=== Exercise goal ===
Return every one of the lines below word for word, in the order they appear.

=== Records ===
==========

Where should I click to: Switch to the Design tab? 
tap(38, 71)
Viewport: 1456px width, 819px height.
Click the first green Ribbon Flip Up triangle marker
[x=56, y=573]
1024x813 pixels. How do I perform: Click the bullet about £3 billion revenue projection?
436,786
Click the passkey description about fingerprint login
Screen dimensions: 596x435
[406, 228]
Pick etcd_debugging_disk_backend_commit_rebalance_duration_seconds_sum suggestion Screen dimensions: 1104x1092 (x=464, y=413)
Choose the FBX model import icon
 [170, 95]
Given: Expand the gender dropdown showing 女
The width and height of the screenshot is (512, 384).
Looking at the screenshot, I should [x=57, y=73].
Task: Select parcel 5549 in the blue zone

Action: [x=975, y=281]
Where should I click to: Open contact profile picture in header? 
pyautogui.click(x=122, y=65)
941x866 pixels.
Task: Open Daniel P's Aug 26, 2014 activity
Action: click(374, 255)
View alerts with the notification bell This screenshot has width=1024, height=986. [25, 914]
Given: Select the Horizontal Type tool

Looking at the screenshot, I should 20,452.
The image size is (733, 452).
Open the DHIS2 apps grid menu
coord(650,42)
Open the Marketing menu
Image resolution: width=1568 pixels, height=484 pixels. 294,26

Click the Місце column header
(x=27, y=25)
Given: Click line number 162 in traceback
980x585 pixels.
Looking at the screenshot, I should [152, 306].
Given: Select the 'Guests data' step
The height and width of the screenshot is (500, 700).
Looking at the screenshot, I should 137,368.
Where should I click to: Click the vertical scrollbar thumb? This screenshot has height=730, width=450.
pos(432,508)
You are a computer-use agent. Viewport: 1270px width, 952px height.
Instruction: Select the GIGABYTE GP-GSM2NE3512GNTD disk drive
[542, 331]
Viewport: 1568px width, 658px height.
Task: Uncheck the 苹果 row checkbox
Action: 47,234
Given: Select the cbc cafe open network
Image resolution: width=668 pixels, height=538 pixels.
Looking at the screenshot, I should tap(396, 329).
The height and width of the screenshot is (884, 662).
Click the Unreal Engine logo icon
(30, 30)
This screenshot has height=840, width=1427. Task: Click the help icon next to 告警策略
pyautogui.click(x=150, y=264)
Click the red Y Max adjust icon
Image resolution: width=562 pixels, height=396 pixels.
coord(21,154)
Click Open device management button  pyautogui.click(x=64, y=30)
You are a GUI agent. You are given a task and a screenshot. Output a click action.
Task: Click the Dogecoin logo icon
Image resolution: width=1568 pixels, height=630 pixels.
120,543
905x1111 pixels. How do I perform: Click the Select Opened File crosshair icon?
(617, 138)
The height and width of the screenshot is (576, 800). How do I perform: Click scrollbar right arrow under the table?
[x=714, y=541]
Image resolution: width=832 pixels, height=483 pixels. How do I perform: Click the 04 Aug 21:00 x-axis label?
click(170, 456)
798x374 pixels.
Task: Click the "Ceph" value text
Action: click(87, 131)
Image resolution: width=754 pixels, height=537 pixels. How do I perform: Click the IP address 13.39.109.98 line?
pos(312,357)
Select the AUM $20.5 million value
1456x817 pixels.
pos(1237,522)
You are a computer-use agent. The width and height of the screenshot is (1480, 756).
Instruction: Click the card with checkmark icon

==========

=== Complete answer ===
Where should I click to: Switch to the Design tab? 
tap(38, 71)
Viewport: 1456px width, 819px height.
Click the first green Ribbon Flip Up triangle marker
[x=56, y=573]
1024x813 pixels. How do I perform: Click the bullet about £3 billion revenue projection?
436,786
Click the passkey description about fingerprint login
Screen dimensions: 596x435
[406, 228]
Pick etcd_debugging_disk_backend_commit_rebalance_duration_seconds_sum suggestion Screen dimensions: 1104x1092 (x=464, y=413)
Choose the FBX model import icon
 [170, 95]
Given: Expand the gender dropdown showing 女
The width and height of the screenshot is (512, 384).
Looking at the screenshot, I should [x=57, y=73].
Task: Select parcel 5549 in the blue zone

Action: [x=975, y=281]
Where should I click to: Open contact profile picture in header? 
pyautogui.click(x=122, y=65)
941x866 pixels.
Task: Open Daniel P's Aug 26, 2014 activity
Action: click(374, 255)
View alerts with the notification bell This screenshot has width=1024, height=986. [25, 914]
Given: Select the Horizontal Type tool

Looking at the screenshot, I should 20,452.
The image size is (733, 452).
Open the DHIS2 apps grid menu
coord(650,42)
Open the Marketing menu
Image resolution: width=1568 pixels, height=484 pixels. 294,26

Click the Місце column header
(x=27, y=25)
Given: Click line number 162 in traceback
980x585 pixels.
Looking at the screenshot, I should [152, 306].
Given: Select the 'Guests data' step
The height and width of the screenshot is (500, 700).
Looking at the screenshot, I should 137,368.
Where should I click to: Click the vertical scrollbar thumb? This screenshot has height=730, width=450.
pos(432,508)
You are a computer-use agent. Viewport: 1270px width, 952px height.
Instruction: Select the GIGABYTE GP-GSM2NE3512GNTD disk drive
[542, 331]
Viewport: 1568px width, 658px height.
Task: Uncheck the 苹果 row checkbox
Action: 47,234
Given: Select the cbc cafe open network
Image resolution: width=668 pixels, height=538 pixels.
Looking at the screenshot, I should tap(396, 329).
The height and width of the screenshot is (884, 662).
Click the Unreal Engine logo icon
(30, 30)
This screenshot has height=840, width=1427. Task: Click the help icon next to 告警策略
pyautogui.click(x=150, y=264)
Click the red Y Max adjust icon
Image resolution: width=562 pixels, height=396 pixels.
coord(21,154)
Click Open device management button  pyautogui.click(x=64, y=30)
You are a GUI agent. You are given a task and a screenshot. Output a click action.
Task: Click the Dogecoin logo icon
Image resolution: width=1568 pixels, height=630 pixels.
120,543
905x1111 pixels. How do I perform: Click the Select Opened File crosshair icon?
(617, 138)
The height and width of the screenshot is (576, 800). How do I perform: Click scrollbar right arrow under the table?
[x=714, y=541]
Image resolution: width=832 pixels, height=483 pixels. How do I perform: Click the 04 Aug 21:00 x-axis label?
click(170, 456)
798x374 pixels.
Task: Click the "Ceph" value text
Action: click(87, 131)
Image resolution: width=754 pixels, height=537 pixels. How do I perform: Click the IP address 13.39.109.98 line?
pos(312,357)
Select the AUM $20.5 million value
1456x817 pixels.
pos(1237,522)
You are a computer-use agent. The width and height of the screenshot is (1480, 756).
Instruction: Click the card with checkmark icon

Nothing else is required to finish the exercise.